Rotamers: The idea of "rotamers", common conformations of amino acid side chains that represent geometries of particular stability, is now widely accepted. To speed modeling, many graphics programs include push button or menu driven interfaces that generate a set of possible amino acid side chain conformations from which the correct conformation may be chosen. The addition of a rotamer look-up capability to other LORE algorithms is very beneficial, because the user may then assess the frequency of occurrence of different side chain conformations in given main chain conformational contexts. This functionality permits the interactive extension of generalizations about the relationship of side chain conformations and secondary structure to very specific substructural motifs. Frequency analyses of this type can be quite predictive.

Options for Atom Manipulation: It is the presumption in LORE that any residue in any fragment may replace a residue in the developing molecular model at any time. It is important, therefore, to be able to manipulate coordinates as precisely as possible. It is generally the case that precision follows complexity, but there are a couple of simple operational options that can provide a lot of flexibility without introducing excessively complicated concepts. A simple list of atom names (the Superposition Atom List), for example, defines atoms from corresponding residues that will be overlaid during superposition. This can be set to Ca, all main chain atoms (N Ca C O), or any arbitrary list. Since the r.m.s fit of a fragment to the target is often taken as an indicator of a good fit, it is very useful to be able to limit the superposition to only trusted atom positions. This list, when coupled with the residue alignment control available through the residue mask, offers good flexibility without significantly complicating the user interface. A similar list of atom names specifies which atoms are replaced when target residues are replaced by their counterparts from a given fragment. In some applications, such as structure refinement, it is as important to leave atom parameters undisturbed during rebuilding as it is to make necessary corrections. If only certain side chain atom positions are wanted from a given fragment, this can be easily arranged. Finally, since LORE does most everything in memory, it is desirable to be able to optimize memory utilization. One can specify a list of names of atoms that are to be loaded into memory from the disk when fragments are created. Side chain or solvent atoms can be easily ignored when these are not needed.

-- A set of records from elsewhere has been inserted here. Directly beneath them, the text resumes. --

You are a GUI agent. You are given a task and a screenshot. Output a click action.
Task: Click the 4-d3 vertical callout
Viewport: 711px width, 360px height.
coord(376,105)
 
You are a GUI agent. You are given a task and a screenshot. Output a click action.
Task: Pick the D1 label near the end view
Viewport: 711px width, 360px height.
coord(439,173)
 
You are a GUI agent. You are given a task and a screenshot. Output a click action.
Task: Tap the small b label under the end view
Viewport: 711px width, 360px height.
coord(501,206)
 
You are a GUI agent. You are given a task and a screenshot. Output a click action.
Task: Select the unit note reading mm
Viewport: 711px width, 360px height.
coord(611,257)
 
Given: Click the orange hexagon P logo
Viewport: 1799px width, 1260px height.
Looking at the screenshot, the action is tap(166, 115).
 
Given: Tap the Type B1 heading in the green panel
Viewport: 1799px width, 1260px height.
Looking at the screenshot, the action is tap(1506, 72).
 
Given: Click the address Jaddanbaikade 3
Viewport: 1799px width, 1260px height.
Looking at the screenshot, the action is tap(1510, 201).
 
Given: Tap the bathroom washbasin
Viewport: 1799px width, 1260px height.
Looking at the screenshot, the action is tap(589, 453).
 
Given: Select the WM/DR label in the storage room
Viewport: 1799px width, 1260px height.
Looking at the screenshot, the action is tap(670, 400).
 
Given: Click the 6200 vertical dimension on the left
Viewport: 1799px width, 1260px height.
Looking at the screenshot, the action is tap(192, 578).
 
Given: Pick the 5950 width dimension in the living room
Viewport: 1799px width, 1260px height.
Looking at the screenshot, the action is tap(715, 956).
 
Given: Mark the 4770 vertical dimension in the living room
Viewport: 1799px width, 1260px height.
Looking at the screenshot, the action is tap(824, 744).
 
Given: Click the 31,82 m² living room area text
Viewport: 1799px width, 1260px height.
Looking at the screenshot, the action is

Implementation: LORE is implemented as a non-graphical subprogram of the model building program CHAIN. Since LORE does no molecular graphics, it really relies upon this host program to display fragments; a necessary step in the process of selection of desired fragments. Also, because CHAIN is a map display and map-fitting program, it provides a convenient platform for LORE. CA positions are easily built into skeletonized electron density with CHAIN, and these can then be expanded to a complete molecular model with tools in LORE.

3 EXAMPLE

If time permits, examples showing how LORE can be used build a complete molecular model from an alpha carbon backbone, or to locate and overlay a homologous protein structure will be shown. These examples have already been well documented (Finzel, 1995).

References

[1] Jones, T.A. & Thirup, S. Using known substructures in protein model building and crystallography. EMBO J., 1986, 5, 819-822.

[2] B.C. Finzel, B.C. (1995) "Mastering the LORE of Protein Structure". Acta Crystallogr. Sect D, 51, 450-457.